Study material START
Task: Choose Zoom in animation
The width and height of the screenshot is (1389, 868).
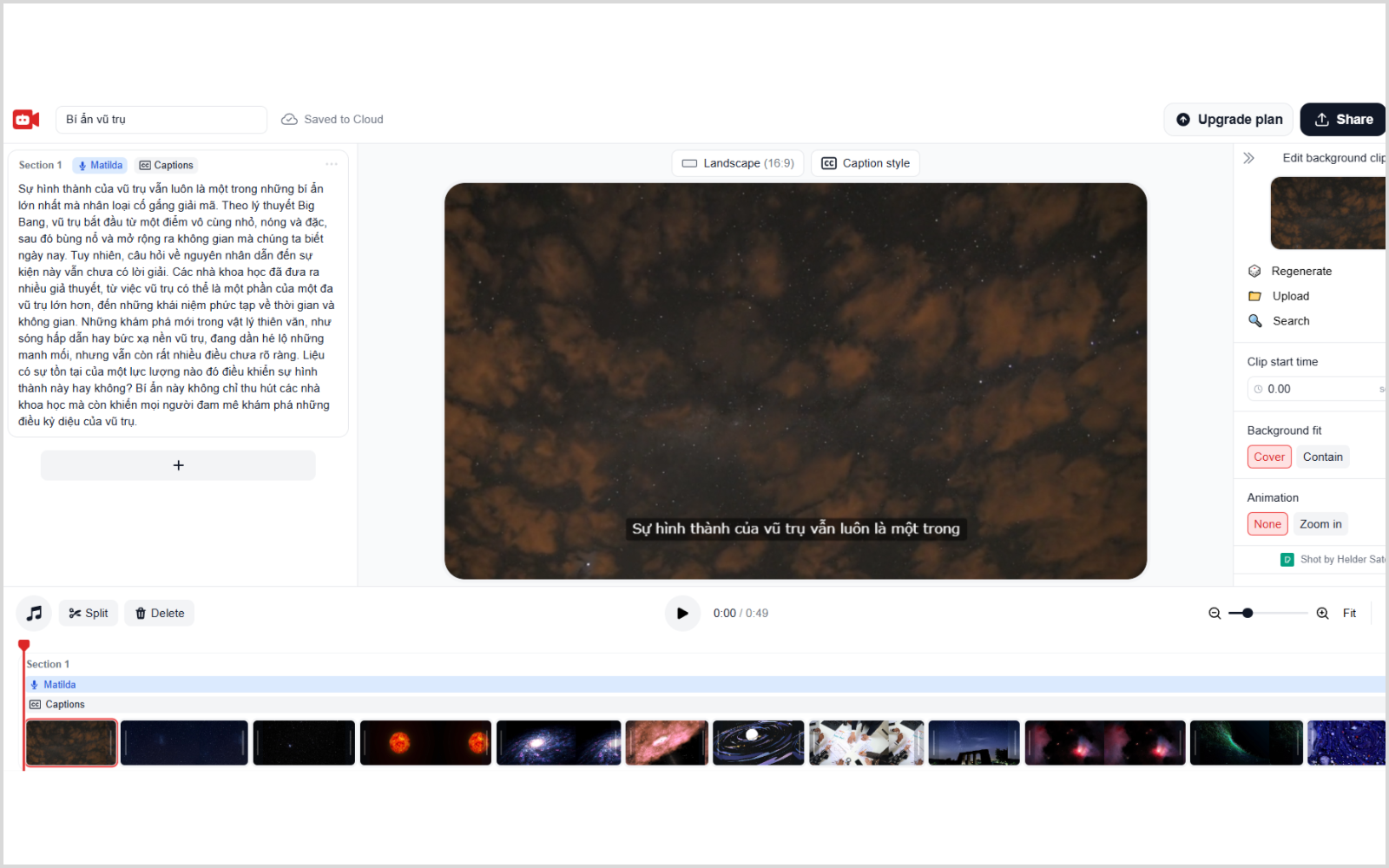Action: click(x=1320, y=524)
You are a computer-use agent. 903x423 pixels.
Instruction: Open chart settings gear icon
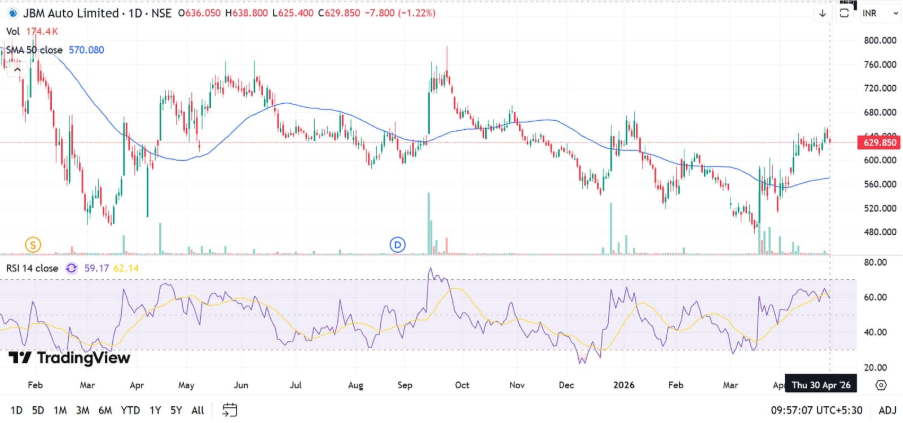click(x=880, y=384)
Study material END
- _Work instructions_: Only the pictures are to be left out; everything else in the entries above must be duplicated exactly.

- _Answer area_:
Task: Choose Zoom in animation
The width and height of the screenshot is (1389, 868).
Action: click(x=1320, y=524)
You are a computer-use agent. 903x423 pixels.
Instruction: Open chart settings gear icon
click(x=880, y=384)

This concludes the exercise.